As announcements relaying the spread of Coronavirus (COVID-19) continue daily, governmental agencies at all levels are offering information and guidance, and businesses are scrambling to prepare and protect their employees and customers. As part of a larger group in my firm helping to synthesize all this information, there is an aspect of responding to COVID-19 that has not gotten much attention – emerging phishing attacks by informed hackers trying to capitalize on fears employees have about the COVID-19 crisis and what their employers are doing to respond.
We have posted several times about the different techniques hackers use to trick unsuspecting, distracted, or nervous employees into falling victim to a phishing attack. A good example, also particularly relevant now, is IRS Form W-2 cyber scams designed to get workers to email other employees’ Forms W-2. The IRS has issued numerous warnings about these scams and guidance for addressing them. And, the World Health Organization has issued a similar warning relating to COVID-19.
At the moment, organizations around the world are communicating with their workforces about coronavirus in areas such as (i) updated travel policies, (ii) work at home requirements, and (iii) cleaning best practices. Businesses also might be adjusting or changing plans for conferences and other business initiatives in response to the reported spread of COVID-19. Hackers do their research and see the opportunity. Through social engineering, they can target employees who in the current environment might be more likely to respond to an executive’s email seeking action on a coronavirus-related topic.
As with Form W-2 and other scams, employees may, for example, receive fake emails purporting to be information from management about coronavirus. The hacker might assume an executive’s identity and apparent e-mail address for the purpose of sending what appears to be a legitimate request to address a critical business need surrounding the virus’ outbreak. Unsuspecting and nervous employees might be more likely to respond, allowing attackers into the organization’s information systems.

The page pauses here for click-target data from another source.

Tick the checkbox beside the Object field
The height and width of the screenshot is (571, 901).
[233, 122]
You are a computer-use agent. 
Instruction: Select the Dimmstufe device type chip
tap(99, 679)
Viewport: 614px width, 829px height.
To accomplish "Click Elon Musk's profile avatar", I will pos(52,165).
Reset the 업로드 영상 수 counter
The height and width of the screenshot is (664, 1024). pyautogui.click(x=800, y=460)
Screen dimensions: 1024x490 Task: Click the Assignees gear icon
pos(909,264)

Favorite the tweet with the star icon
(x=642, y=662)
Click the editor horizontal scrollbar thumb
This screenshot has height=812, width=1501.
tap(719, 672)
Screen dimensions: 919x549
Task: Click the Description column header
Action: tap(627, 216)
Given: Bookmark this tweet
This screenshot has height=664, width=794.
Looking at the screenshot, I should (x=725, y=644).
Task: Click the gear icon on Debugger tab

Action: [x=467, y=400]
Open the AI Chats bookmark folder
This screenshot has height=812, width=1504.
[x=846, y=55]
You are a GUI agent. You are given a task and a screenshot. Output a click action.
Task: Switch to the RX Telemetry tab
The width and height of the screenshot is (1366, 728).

While an organization can use firewalls, web filters, malware scans or other security software to hinder spear phishing, experts agree the best defense is employee awareness. So, it is a good idea to remind employees about this threat, along with guidance for avoiding these attacks.
In the event your business is a victim of such an attack, it needs to be prepared to respond. This may require steps such as (i) investigating the nature and scope of the attack, (ii) ensuring that the attackers are not still present in its systems, (iii) determining whether notification is required under applicable state law to individuals and state agencies, and (iv) helping employees whose personal information may have been compromised.